By Mary Welch
Progenics Pharmaceuticals Inc. said that an unplanned early analysis on a subset of 880 patients enrolled in its Phase III trial of GMK melanoma vaccine showed that patients receiving GMK did not do as well as the patients receiving high-dose alpha-interferon.
"We are disappointed, but I'm hopeful," said Paul Maddon, the company's chairman, CEO and founder. "This is the first-ever negative news we had to release, and I feel terrible. It was something we couldn't control. It was out of our hands."
The news hit the company's stock price hard. Progenics' stock (NASDAQ:PGNX) closed Friday at $10, down $23.06, or 70 percent.
Progenics doesn't know why the Eastern Cooperative Oncology Group (ECOG), a group of physicians overseeing the trial, conducted the early analysis. The first interim results were not scheduled until the end of the year.
"ECOG did the analysis and then told us afterwards," Maddon said. "We weren't informed of anything until it was done. It was not the normal way."
Although the trial was fully enrolled, the analysis was conducted at a time when only half of the patients had received the two years of GMK therapy called for in the study protocol and most of the interferon patients had completed their full course of therapy.
The interim results indicated that the relapse-free and overall survival rates for patients receiving the vaccine were lower than those for patients receiving high-dose alpha-interferon, an approved agent. As expected, GMK was better tolerated than alpha-interferon, with about five times less frequent and much less severe side effects, ECOG reported.
"The ECOG study was done with only a subset of patients instead of all the regular patients - those with an intent to treat," Maddon said. "But interferon works intensely in the first months of treatment and then the effects wane. With GMK, and any vaccine, it takes longer to take effect. It has long-term effects. These are very disparate therapies."

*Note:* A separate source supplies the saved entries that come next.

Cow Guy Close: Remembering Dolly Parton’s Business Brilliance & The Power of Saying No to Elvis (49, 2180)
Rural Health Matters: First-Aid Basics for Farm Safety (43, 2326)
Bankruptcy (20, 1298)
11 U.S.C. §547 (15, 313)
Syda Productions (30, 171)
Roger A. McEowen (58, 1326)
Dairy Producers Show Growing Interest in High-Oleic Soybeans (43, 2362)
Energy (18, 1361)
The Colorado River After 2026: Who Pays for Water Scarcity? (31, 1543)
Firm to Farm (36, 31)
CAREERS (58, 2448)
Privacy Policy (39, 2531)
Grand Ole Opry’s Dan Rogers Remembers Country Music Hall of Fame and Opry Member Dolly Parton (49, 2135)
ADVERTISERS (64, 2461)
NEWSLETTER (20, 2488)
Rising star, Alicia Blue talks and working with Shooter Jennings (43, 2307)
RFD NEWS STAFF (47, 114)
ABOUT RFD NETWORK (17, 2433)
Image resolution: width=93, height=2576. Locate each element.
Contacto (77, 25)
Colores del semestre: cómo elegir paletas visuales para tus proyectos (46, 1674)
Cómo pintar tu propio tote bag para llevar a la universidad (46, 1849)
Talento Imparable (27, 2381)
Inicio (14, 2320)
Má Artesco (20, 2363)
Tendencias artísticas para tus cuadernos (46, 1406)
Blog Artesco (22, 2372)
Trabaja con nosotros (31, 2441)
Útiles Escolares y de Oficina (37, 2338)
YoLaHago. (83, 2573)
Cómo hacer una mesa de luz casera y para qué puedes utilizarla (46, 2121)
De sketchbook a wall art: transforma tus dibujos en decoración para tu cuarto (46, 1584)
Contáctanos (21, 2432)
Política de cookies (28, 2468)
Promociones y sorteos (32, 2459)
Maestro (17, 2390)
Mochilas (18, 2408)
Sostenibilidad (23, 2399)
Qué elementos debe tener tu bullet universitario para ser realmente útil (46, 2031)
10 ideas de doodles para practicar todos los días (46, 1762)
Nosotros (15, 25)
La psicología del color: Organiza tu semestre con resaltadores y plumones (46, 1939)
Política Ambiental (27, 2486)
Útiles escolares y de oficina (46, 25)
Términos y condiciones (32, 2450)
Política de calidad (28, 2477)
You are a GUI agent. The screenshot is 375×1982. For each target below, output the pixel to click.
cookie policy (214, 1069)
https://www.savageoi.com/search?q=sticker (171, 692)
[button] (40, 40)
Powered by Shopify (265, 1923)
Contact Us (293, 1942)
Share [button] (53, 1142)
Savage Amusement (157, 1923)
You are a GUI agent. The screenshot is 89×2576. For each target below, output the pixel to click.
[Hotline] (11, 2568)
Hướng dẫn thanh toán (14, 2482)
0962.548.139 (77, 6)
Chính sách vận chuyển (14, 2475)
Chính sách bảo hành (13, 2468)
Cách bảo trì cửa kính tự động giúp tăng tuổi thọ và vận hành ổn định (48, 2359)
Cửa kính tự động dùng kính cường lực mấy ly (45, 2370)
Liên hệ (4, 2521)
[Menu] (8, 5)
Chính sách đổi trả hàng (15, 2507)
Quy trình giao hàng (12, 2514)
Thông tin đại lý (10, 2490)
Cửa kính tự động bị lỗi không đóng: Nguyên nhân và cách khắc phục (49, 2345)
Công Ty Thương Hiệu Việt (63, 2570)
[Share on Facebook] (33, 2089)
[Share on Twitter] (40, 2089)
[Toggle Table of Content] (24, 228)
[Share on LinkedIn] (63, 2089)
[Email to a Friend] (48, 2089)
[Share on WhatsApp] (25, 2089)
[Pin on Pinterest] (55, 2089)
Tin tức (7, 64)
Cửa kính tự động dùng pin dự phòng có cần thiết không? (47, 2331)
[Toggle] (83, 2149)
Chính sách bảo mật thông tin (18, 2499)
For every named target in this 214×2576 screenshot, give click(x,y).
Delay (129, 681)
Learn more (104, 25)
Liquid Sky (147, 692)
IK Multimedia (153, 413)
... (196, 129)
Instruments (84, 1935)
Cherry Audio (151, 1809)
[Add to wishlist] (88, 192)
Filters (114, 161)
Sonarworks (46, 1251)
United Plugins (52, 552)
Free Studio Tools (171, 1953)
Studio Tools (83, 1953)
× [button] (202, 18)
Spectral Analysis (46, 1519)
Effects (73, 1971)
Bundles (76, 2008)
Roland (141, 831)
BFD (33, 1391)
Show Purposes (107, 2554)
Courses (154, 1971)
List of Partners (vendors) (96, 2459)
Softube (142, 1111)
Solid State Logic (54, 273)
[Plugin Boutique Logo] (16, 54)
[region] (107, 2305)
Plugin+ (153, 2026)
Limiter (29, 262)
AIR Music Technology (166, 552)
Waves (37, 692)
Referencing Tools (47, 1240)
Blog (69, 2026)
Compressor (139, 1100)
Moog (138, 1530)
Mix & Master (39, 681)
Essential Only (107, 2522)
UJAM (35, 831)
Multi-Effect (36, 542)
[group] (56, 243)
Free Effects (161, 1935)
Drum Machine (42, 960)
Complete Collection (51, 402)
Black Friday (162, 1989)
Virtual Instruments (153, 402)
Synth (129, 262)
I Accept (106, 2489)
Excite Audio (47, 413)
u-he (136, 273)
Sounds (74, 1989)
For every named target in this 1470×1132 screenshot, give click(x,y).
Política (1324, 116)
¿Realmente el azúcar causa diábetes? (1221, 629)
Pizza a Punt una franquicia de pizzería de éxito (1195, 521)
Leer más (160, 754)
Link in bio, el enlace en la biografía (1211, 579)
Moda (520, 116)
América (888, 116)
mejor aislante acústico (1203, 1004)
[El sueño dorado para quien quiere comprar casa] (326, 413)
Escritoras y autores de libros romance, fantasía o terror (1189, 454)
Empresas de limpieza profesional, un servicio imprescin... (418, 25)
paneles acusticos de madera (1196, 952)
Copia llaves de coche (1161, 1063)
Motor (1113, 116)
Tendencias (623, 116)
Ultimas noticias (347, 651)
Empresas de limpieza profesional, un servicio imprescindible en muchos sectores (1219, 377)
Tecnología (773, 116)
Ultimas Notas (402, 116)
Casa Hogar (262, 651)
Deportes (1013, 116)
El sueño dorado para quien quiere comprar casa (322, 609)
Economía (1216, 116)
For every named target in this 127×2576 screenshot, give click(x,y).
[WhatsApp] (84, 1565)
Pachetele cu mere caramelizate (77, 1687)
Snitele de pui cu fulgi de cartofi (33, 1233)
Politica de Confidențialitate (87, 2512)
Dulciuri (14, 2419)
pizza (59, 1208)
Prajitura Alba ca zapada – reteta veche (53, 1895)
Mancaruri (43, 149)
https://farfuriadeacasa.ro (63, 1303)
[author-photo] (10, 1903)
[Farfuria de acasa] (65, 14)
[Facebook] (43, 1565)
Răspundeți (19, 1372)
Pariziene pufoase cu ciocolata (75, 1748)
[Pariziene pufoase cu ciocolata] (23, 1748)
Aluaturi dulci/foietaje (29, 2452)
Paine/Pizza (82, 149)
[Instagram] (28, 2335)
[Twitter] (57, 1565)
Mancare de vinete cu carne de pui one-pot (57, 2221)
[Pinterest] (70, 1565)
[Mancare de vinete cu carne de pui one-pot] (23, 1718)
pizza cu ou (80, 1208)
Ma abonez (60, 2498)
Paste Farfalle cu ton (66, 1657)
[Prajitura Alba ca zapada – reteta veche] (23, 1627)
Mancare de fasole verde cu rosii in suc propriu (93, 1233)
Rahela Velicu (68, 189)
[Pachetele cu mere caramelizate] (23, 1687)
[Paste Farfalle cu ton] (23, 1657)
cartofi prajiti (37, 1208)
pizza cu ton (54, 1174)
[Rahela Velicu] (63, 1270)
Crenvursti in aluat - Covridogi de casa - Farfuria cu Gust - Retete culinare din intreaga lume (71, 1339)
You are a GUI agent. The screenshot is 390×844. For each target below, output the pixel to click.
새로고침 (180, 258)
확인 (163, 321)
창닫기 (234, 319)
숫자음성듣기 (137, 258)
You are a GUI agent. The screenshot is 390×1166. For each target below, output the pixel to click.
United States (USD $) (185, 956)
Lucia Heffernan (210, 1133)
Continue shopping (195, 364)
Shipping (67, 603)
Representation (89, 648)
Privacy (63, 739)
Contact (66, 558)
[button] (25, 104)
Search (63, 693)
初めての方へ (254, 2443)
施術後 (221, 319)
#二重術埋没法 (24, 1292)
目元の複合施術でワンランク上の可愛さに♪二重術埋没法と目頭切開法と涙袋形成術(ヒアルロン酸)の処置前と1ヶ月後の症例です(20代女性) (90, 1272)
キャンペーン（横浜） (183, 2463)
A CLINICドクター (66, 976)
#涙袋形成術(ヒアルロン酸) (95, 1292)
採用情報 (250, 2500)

Maddon said it almost wasn't surprising that interferon showed better results. "The onset of clinical effect for a vaccine appears later than that of other cancer therapies, which are given in high doses over a much shorter period of time. From what we know, the relapse-free and overall survival rates for the GMK vaccine in the Phase III trial are tracking generally as expected at this time based on our previous clinical experience."
Progenics doesn't know the specifics of the ECOG report.
"We don't really know what happened," Maddon said. "We haven't reviewed the data. We've done no analysis. But we felt an obligation to put the news out."
Maddon said he spoke with GMK's partner, New York-based Bristol-Myers Squibb Co. "We've talked but we've not had a lot of discussion. It's early and both of us need to get the information and look at the data."
The Phase III trial has been "rolled over" to an extension study until the scheduled completion of the original trial. With that extension trial, it is essential that the "integrity of the databases and the follow-up be conducted exactly as explained in the protocol," Maddon said. "That will be done. It is also essential to make the drug available to patients and we will be doing that as well."
The next interim data will be scheduled now for late next year, he said.
The GMK vaccine is designed to stimulate a patient's immune system to control or eradicate residual cancer cells after the tumor has been resected. GMK incorporates the GM2 ganglioside, a cancer antigen found in about 95 percent of melanoma cells.
The gangliosides, molecules with carbohydrate and lipid components, are attached to immunogenic carrier proteins to create a conjugate vaccine, which when combined with an adjuvant unleashes a specific antibody attack on cancer cells.
The Phase III study, the largest ever performed in melanoma, was conducted at 300 medical centers throughout the U.S.
Progenics' relationship with BMS dates back to 1997 when BMS agreed to support GMK's clinical development and marketing in a deal worth up to $61 million in up-front and milestone payments. The company received $13.3 million up front, and BMS gained worldwide rights to the GMK and MGV vaccines, which is a second ganglioside conjugate vaccine. MGV incorporates the gangliosides GD2 and GM2 antigens found on the surface of tumor cells such as colorectal and gastric cancer, small-cell lung cancer and sarcoma. (See BioWorld Today, July 21, 1997, p. 1.)
Maddon said the news will result in no layoffs at the company. "We haven't even spent the money from our IPO [initial public offering] from 1997. We have $65 million in cash and a negligible burn rate."